The pledge came as the EU, China, Canada, and the UN secured a qualified victory at the Osaka Summit, after successfully pushing back against US efforts to exclude mention of the Paris Agreement from the G20 Communique that closed the summit.

An early draft of the text had only mentioned climate action in passing, fuelling fears the US had successfully lobbied host country Japan to axe previous commitments to support the Paris Agreement and phase out fossil fuel subsidies.

However, the final text reaffirmed the commitment of all countries, bar the US, to delivering on the Paris Agreement.
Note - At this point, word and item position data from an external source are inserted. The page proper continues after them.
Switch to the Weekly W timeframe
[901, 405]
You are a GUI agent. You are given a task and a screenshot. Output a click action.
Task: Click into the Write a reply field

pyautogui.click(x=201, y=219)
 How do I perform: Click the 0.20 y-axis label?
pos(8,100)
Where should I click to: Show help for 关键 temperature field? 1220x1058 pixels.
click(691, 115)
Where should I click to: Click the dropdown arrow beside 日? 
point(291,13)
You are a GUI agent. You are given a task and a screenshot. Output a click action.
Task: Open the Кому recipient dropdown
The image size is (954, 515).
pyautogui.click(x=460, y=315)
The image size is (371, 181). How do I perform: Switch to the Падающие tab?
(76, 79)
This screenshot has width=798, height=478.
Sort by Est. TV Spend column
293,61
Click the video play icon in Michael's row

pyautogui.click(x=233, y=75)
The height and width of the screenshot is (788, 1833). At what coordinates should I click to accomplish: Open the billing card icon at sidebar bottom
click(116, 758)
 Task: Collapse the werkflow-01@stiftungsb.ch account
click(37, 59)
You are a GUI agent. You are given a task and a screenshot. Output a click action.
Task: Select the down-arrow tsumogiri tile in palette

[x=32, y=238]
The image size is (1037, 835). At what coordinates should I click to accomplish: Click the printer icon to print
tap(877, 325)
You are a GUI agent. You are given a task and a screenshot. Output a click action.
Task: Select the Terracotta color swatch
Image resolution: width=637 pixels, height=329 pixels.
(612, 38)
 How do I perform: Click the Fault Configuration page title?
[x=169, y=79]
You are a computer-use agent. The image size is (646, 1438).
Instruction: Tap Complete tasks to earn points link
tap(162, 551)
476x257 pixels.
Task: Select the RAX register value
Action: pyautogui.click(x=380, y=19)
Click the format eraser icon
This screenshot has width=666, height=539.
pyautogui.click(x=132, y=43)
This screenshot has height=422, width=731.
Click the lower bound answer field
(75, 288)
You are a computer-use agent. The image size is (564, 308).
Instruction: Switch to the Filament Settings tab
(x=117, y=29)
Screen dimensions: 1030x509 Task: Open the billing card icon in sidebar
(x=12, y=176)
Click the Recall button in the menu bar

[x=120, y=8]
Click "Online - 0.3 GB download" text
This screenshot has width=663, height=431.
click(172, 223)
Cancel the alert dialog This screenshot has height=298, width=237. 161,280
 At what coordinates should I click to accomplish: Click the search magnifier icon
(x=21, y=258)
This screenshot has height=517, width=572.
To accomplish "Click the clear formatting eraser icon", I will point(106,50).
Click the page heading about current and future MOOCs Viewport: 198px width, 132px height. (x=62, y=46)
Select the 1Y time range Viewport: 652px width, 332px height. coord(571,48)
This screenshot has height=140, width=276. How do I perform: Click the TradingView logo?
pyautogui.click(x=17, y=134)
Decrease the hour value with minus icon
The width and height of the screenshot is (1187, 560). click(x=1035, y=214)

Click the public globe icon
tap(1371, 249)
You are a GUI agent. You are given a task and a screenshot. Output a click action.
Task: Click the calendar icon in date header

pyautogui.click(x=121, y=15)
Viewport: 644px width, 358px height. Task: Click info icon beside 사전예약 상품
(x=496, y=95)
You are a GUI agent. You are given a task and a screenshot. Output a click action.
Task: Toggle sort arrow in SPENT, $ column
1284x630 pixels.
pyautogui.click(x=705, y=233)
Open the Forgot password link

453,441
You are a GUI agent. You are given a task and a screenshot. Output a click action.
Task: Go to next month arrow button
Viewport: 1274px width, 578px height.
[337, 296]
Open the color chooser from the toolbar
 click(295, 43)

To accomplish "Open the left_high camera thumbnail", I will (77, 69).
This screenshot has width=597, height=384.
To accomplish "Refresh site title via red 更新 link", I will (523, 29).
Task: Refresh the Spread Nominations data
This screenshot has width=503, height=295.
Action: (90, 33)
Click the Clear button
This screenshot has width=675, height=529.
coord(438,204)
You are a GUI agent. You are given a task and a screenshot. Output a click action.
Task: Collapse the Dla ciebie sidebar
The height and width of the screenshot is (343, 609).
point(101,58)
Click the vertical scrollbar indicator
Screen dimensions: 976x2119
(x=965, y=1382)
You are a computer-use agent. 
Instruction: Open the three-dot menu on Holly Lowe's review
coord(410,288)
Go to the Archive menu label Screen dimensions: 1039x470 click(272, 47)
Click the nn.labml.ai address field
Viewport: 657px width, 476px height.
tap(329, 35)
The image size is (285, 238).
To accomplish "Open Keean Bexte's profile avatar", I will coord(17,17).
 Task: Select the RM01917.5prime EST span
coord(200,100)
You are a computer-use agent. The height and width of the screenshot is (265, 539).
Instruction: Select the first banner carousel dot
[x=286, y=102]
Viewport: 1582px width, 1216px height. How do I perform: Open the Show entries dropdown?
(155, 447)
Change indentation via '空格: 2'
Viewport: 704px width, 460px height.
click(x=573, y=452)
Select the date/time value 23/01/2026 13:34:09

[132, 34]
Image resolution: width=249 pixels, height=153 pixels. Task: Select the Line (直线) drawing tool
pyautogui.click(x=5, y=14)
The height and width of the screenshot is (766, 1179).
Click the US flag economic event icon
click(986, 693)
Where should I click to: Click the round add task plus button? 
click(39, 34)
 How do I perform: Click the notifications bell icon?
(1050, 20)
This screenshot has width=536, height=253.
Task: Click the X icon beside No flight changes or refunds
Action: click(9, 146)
Repeating the diplomatic compromise secured at last year’s G20 Summit, the US insisted on a separate paragraph reiterating its decision to quit the accord, while the remaining G19 stressed that the agreement was irreversible and pledged to strengthen their national climate action plans, known as NDCs in the UN jargon.

“By 2020 we aim to communicate, update or maintain our NDCs, taking into account that further global efforts are needed,” the text stated.

The final communique also re-inserted the G20’s long-standing “joint commitment on medium term rationalization and phasing-out of Inefficient Fossil Fuel Subsidies that encourage wasteful consumption, while providing targeted support for the poorest”.

However, throughout the meeting the divisions over climate policy were further underlined as the US continued its efforts to lobby petro-states to dilute their backing for the accord, while the UN, China, and France publicly underscored their support for delivering new climate action plans in 2020. Meanwhile, Chile, Germany, France, UK, Netherlands, and Spain all stressed their support for delivering net zero emission economies by mid-century at the latest.

The Summit came as UN Secretary General Antonio Guterres continued to lay the groundwork for the UN’s next major climate summit in New York in September at a preparatory meeting in the UAE. Reiterating his call for governments to bring concrete new decarbonisation plans to the meeting, he warned that “the world is facing a grave climate emergency”.

“Climate disruption is happening now, and it is happening to all of us,” he said. “It is progressing even faster than the world’s top scientists have predicted. It is outpacing our efforts to address it. Climate change is running faster than what we are.”